2. cadet est emprunté à l’équivalent gascon du précédent, à savoir capdet. Son sens moderne de « celui qui vient après un autre frère par ordre de naissance », attesté dès les premiers emplois (1466), vient de ce que les chefs gascons venus servir dans les armées des rois de France au XVe s. étaient souvent des fils puînés de familles nobles. Le sens s’est ensuite étendu au dernier-né.


3. chapelle est issu du latin populaire capella, diminutif de cappa, attesté en latin médiéval pour désigner le manteau de saint Martin, relique conservée à la cour des rois francs. Par extension, capella en vint à désigner le trésor des reliques royales et l’oratoire du Palais-Royal abritant ce trésor. Le mot désignera par suite dès l’ancien français un lieu de culte dans une demeure particulière et une petite église secondaire.


4. cheptel est le résultat d’une réfection, par adjonction d’un p étymologique, de l’ancien français chatel[4] puis chetel, issu du latin capitale, adjectif neutre substantivé, « le principal (des biens possédés) ». C’est donc le doublet populaire de capital. Le mot anglais cattle, « troupeau », est issu de la forme normande du même mot.


5. échapper et escapade sont issus – le deuxième via l’espagnol – du latin populaire *excappare, proprement « sortir de la chape », d’où « laisser seulement son manteau aux mains des poursuivants ».

Faux frères

1. Un certain nombre de mots en -cap- sont issus d’une autre famille, riche elle aussi, celle du verbe latin capere, « saisir, prendre, contenir » : capable, incapable, capture, capturer, captiver, capacité, incapacité, capter. (Voir la famille CAPTER).


2. Tous les mots en -chev- ne sont pas de la famille de chef ; c’est notamment le cas de cheval, de cheville, de chèvre, et même de cheveu.

Dans d’autres langues indoeuropéennes

esp. acabar, cabeza, cabo, capicúa, capitán, capuzar, chapuzar, chapuzón, caudal, caudillo, jefe

port. cabeça, cabo, capataz, capital, chefe, coudel

it. capezzale, capitale, capitano, capitare, capitello, capitolo, capo, caporale, capezzolo

angl. cabbage, cape, captain, capsize, cattle, chapel, chief, head, heady

all.
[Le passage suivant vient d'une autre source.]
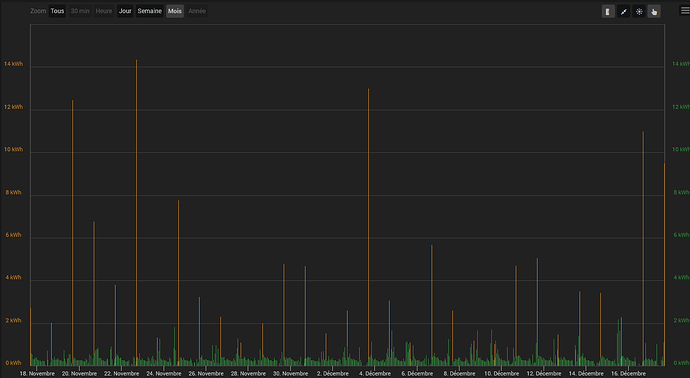690x378 pixels.
Task: Click the starburst settings icon in toolbar
Action: 639,11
Haube, Haupt, Hauptmann, Kappe, Kapelle, Kapital, Kapitäl, Kapitel, Kaputze

rus. капитал, капитальный, капитан, шапка, шеф

Notes :

1 Des rapprochements avec des mots sanskrits en kap- prouvent que l’élément -ut- n’est pas essentiel.

2 Le rattachement du bas latin cappa à cette racine n’est affirmé par personne mais déclaré par tous les étymologistes comme fortement probable.
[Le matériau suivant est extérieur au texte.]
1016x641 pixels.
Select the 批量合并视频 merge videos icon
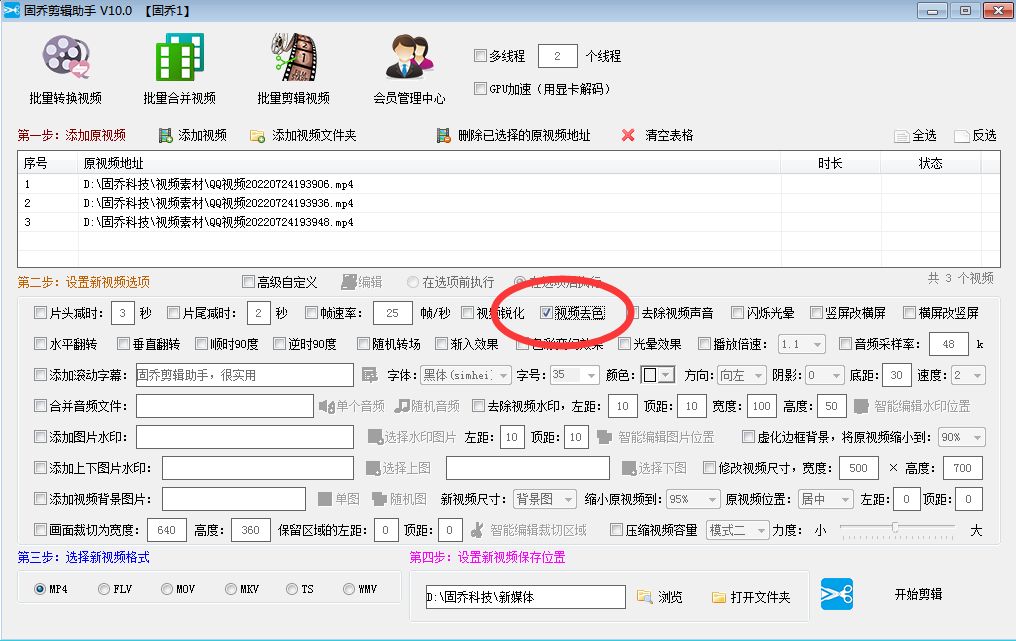click(x=178, y=60)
3 Il y a en français d’autres mots en -test- qui n’ont rien à voir avec testum ou testa mais qui sont quant à eux issus du latin testis, « témoin » : tester (= établir son testament), testament, testicules, attestation, détester, contester, protester, ... ; quant à témoin, l’invité masqué de cette petite famille, il est issu du latin testimonium, « témoignage ».

4 Aucun rapport avec château – parfois écrit châtel en toponymie – qui vient quant à lui du latin castellum, « forteresse », diminutif du classique castrum, « retranchement, lieu fortifié ». D’où les noms de villes Castelnaudary, Châtillon, Châtel-Guyon en France, Castellón en Espagne, etc.